The New DOL Fiduciary Rule: What You Need to Know Event Recap

071216_Meeting_webOn Tuesday, July 12 the topic of the FSP Milwaukee Chapter membership meeting was on the new DOL Fiduciary Rule. The meeting was sponsored by Husch Blackwell (formerly Whyte Hirschboeck Dudek S.C.) and presented by Attorneys David Eckhardt and Myriem Bennani. Below is a summary of the event by FSP Milwaukee Chapter President-Elect Kelly Dancy, Esq. – Walny Legal Group LLC.

The new fiduciary rule introduced by the Department of Labor (DOL) seeks to make changes when it comes to giving out retirement investment advice. One of these changes seeks to create a broader definition of the term “fiduciary” by not only eliminating the old 5-part test, but also revising the nature of what constitutes investment advice. No longer does the advice have to be on a regular basis, nor does there need to be a mutual understanding between the parties. Also under the new rule, investment advice no longer needs to be individualized based on the particular needs of the client, nor serve as the primary basis for investment decisions. The DOL also seeks to add to a fiduciary’s core duties, outlined by the Employee Retirement Income Security Act (ERISA), by including that the plan participant pays only reasonable plan expenses, and requiring advisors to address any conflicts of interest.

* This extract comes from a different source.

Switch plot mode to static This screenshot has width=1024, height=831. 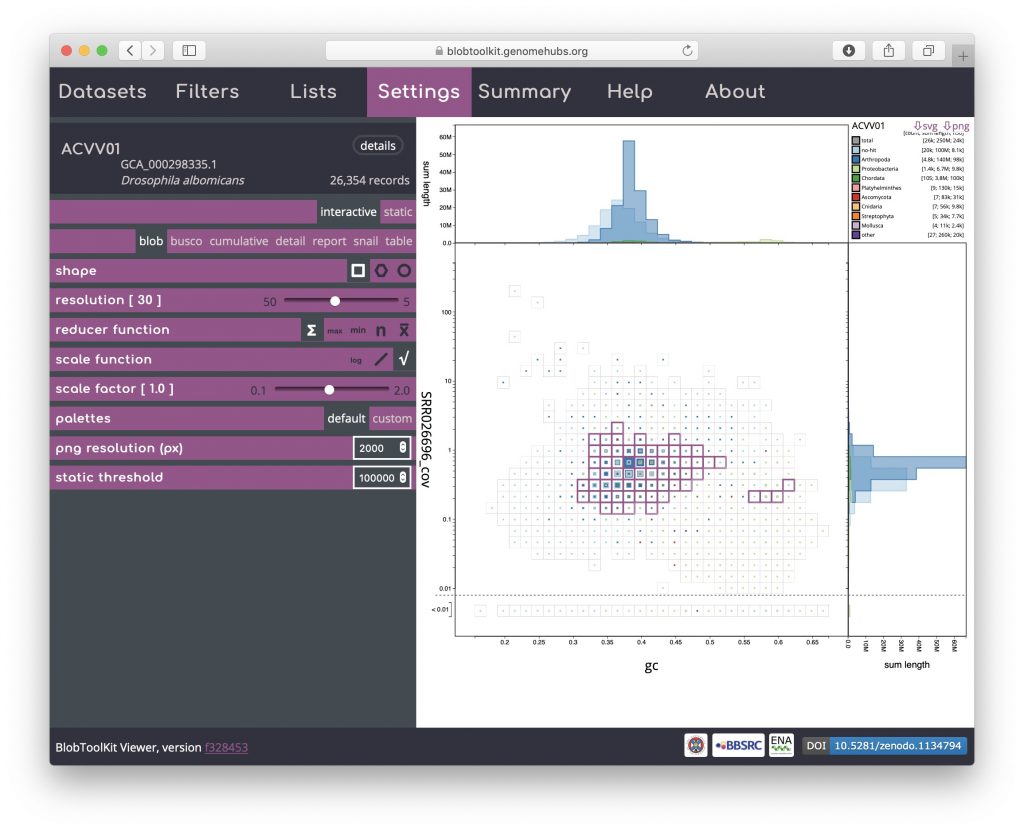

By broadening the definition of a fiduciary, those who were previously exempt, such as, brokers, registered investment advisors, and insurance agents, may now have to acknowledge themselves as fiduciaries, thus forcing them to adopt the fiduciary standard of putting the client’s best interests first, as well as, possibly having to restructure any fees they may charge the participant.

If an advisor is a fiduciary, it is important to understand the roles and responsibilities that follow that designation and as well as what steps to take to comply with the new rules. A fiduciary advisor should identify all products and services sold to plans and IRAs, confirm that his or her firm has sufficient governing processes in place, identify all instances of variable compensation, develop compliance strategies, and provide training on the new fiduciary standard. It will also become necessary to document the process of selecting investments as well as monitoring those investments. Advisors should hold regular meetings with clients, so as to keep them informed and allow the client to make informed decisions when it comes to his or her investments.  Advisors should also review their fee structure and determine whether or not the fees they charge are reasonable. If prior to being classified as a fiduciary, the advisor was receiving commissions, the advisor would need to qualify under an exemption to receive compensation. For most advisors, the Best Interest Contract Exemption (BICE) will be the appropriate exemption, thereby allowing certain advisors to receive such compensation.

Adherence to the DOL rules is not required until April 10, 2017. The Department has determined that, in light of the importance of the final rule’s consumer protections and the significance of the continuing monetary harm to retirement investors without the rule’s changes, an applicability date of one year after publication of the final rule in the Federal Register is appropriate and provides adequate time for plans and their affected financial services and other service providers to adjust to the change from non-fiduciary to fiduciary status. However, advisors should begin preparing now for the changes that are forthcoming.